Collected data:
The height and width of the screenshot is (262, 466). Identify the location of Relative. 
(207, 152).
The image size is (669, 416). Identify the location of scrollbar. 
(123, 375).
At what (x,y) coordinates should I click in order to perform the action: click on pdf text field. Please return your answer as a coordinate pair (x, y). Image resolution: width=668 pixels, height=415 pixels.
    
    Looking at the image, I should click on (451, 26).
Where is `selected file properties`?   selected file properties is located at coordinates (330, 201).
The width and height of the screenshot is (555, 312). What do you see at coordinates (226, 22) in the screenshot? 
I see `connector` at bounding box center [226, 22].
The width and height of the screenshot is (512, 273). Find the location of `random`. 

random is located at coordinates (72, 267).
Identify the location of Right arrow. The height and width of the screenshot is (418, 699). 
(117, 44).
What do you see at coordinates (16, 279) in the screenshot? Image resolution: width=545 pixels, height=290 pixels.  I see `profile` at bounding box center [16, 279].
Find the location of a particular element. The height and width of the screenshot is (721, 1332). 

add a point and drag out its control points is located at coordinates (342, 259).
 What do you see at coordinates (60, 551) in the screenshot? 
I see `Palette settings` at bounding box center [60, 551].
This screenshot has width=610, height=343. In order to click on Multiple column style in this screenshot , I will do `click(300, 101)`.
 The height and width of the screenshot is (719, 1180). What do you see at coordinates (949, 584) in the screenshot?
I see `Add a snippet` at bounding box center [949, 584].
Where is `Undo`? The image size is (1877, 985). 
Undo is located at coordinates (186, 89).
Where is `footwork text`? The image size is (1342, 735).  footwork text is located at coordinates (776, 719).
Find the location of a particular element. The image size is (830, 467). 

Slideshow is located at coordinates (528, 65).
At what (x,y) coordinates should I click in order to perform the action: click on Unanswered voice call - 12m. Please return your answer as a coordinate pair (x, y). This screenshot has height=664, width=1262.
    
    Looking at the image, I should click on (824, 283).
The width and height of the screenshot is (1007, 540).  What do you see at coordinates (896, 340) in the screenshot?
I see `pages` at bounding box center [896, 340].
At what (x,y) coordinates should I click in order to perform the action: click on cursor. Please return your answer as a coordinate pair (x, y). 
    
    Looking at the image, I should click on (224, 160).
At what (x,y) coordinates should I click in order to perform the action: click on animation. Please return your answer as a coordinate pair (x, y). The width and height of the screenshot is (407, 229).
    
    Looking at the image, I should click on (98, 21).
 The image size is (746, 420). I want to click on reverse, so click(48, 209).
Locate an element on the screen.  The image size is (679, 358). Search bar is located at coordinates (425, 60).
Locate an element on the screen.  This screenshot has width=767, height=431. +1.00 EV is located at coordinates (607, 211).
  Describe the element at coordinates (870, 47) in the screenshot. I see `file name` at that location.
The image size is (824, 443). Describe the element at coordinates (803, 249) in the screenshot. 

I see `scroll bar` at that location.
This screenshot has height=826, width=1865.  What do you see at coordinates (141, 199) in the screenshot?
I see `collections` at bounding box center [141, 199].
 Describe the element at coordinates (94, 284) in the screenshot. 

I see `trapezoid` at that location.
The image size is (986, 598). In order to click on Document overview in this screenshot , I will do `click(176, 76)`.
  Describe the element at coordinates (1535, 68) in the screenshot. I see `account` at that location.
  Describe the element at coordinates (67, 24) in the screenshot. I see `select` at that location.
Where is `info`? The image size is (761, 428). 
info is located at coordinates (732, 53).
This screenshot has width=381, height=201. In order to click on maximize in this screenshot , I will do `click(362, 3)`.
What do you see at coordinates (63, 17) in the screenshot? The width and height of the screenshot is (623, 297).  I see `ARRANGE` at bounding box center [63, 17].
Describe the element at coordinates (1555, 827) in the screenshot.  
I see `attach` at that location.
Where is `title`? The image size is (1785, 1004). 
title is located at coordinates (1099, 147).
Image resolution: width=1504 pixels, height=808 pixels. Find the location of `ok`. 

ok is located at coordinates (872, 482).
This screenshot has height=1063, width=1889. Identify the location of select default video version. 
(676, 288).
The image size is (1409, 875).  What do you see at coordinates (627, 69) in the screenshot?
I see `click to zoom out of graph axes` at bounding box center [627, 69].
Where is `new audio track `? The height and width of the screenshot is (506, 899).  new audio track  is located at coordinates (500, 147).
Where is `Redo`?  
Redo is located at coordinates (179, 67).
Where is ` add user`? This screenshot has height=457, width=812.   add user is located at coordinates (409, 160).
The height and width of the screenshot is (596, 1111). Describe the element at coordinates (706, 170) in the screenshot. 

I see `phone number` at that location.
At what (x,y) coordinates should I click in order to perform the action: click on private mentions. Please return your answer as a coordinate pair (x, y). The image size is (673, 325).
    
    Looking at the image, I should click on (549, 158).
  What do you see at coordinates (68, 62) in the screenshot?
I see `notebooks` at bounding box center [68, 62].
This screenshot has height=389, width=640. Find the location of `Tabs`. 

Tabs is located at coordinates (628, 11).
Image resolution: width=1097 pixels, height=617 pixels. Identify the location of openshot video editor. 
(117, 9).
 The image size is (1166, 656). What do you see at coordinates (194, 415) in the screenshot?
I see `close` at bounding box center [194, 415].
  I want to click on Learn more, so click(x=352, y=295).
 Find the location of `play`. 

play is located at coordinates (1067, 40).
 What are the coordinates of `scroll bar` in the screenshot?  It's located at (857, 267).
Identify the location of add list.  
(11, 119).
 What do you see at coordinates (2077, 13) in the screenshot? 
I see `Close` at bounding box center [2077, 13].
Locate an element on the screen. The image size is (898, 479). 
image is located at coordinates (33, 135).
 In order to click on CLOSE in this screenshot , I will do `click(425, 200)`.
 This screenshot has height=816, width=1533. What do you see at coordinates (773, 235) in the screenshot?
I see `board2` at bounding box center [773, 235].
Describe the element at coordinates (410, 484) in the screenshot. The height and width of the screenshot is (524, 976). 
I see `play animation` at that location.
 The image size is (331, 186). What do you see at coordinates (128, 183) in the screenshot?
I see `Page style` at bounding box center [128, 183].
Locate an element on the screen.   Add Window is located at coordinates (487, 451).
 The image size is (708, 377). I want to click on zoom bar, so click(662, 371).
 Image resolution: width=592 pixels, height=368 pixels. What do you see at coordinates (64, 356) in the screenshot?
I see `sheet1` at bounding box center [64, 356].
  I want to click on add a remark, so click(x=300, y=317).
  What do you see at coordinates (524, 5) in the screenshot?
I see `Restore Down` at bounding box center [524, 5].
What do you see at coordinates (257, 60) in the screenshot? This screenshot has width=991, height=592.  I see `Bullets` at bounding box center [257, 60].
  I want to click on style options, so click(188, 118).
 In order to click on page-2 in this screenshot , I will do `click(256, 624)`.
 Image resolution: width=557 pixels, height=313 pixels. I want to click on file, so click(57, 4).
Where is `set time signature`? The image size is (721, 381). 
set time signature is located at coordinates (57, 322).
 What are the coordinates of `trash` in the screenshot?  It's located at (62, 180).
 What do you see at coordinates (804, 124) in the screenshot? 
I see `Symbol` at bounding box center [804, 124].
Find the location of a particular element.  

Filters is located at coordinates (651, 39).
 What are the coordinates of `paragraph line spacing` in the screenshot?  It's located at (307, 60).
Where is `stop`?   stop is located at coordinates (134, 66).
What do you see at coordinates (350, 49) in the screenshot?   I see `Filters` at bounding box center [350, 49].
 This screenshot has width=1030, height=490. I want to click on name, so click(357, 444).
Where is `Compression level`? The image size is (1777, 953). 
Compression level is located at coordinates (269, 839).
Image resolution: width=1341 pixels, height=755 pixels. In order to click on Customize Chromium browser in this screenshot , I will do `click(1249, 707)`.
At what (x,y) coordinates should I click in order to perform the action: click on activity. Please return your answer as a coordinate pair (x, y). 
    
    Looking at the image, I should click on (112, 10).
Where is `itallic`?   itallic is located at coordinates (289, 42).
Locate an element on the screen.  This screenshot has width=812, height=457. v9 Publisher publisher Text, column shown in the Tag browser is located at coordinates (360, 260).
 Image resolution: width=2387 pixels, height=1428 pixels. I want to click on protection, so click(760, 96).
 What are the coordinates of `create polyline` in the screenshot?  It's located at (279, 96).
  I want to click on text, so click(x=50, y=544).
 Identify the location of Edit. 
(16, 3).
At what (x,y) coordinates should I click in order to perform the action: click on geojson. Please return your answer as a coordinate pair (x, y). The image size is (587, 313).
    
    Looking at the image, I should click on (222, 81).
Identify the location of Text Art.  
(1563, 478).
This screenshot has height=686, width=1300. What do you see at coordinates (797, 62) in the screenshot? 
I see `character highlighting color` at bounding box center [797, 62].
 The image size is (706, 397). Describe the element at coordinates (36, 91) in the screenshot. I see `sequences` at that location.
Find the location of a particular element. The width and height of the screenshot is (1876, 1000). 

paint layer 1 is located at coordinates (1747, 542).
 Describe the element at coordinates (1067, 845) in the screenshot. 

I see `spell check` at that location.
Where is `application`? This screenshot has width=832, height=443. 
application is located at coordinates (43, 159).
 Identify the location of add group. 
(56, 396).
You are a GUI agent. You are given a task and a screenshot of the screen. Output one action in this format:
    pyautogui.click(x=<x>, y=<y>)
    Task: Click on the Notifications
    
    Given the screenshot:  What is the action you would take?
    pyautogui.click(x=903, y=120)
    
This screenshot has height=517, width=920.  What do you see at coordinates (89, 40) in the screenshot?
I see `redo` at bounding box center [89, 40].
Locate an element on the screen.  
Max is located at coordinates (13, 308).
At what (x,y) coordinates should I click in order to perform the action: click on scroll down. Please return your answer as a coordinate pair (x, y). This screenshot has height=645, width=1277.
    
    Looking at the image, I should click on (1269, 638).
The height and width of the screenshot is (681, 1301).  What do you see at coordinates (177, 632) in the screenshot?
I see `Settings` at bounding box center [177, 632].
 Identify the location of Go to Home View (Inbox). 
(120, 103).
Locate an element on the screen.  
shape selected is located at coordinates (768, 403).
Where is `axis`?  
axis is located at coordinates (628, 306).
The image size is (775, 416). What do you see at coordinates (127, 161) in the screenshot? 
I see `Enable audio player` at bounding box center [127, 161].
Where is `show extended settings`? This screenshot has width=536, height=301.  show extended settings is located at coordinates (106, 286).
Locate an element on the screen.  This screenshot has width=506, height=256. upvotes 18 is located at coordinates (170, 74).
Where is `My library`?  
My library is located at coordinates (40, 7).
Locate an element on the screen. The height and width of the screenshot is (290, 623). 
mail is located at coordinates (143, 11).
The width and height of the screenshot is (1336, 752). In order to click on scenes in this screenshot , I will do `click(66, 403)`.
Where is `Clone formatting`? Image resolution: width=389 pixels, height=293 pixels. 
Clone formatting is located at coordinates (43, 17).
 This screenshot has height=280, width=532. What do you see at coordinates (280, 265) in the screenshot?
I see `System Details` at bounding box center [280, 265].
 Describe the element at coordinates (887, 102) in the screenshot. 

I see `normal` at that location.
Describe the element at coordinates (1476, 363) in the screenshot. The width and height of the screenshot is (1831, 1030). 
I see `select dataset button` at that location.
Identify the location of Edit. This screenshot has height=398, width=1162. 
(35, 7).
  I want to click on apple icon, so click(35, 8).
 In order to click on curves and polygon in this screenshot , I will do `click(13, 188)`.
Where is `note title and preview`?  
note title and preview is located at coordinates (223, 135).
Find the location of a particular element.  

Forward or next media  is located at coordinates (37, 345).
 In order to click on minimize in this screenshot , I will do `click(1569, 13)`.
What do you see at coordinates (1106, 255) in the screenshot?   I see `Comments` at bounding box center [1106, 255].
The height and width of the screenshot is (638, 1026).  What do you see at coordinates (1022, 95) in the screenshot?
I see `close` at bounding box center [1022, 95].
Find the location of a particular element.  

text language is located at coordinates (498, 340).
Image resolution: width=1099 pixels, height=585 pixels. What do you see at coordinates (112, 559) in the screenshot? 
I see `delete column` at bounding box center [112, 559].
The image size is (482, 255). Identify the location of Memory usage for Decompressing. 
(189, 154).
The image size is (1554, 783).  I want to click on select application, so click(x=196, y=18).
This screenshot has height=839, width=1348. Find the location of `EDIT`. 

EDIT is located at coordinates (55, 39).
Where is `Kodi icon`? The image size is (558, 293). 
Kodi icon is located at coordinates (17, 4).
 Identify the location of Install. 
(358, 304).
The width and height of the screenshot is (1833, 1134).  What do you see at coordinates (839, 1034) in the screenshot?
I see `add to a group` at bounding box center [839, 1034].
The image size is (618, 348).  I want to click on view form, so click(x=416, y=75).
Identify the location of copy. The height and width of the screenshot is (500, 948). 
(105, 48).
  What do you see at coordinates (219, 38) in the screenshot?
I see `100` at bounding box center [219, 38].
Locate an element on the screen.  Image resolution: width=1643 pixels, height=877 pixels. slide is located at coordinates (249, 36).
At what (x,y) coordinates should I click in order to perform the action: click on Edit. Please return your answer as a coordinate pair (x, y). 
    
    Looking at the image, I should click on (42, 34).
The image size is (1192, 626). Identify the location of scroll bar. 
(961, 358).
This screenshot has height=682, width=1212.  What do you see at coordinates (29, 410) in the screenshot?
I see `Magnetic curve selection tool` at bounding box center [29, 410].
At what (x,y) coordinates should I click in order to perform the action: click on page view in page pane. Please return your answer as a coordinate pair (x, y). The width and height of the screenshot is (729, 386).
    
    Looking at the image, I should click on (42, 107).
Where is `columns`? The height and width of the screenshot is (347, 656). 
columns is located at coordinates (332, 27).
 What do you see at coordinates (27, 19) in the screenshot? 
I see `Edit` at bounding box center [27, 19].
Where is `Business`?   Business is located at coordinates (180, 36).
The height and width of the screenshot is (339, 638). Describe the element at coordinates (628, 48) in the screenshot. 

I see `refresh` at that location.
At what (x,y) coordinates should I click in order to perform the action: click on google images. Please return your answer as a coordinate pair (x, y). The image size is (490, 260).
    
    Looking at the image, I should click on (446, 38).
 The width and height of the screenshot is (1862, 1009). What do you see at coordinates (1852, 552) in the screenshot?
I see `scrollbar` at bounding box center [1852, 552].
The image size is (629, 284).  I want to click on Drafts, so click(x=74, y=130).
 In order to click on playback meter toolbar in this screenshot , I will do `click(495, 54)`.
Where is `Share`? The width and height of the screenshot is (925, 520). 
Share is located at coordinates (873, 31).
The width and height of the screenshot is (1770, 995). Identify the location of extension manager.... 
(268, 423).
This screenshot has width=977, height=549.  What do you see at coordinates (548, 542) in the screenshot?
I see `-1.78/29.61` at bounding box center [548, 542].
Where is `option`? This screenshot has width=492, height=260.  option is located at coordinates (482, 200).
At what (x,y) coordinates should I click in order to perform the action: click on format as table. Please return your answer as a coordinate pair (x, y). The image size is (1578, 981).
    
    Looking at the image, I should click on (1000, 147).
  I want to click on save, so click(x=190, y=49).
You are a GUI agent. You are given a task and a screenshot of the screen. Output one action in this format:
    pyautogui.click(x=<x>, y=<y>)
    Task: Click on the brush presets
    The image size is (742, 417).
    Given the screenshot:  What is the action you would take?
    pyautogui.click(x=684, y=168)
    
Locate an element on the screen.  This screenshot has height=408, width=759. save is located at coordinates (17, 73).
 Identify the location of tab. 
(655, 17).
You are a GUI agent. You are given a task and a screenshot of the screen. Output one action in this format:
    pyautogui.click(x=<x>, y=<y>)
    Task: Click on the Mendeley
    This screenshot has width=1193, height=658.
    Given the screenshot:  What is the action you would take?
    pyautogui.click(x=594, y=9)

EXERCISE DIRECTIONS: Gather every line of the collected data that contains the string "formatting".

ANSWER IN FULL:
Where is `Clone formatting`? Image resolution: width=389 pixels, height=293 pixels. 
Clone formatting is located at coordinates (43, 17).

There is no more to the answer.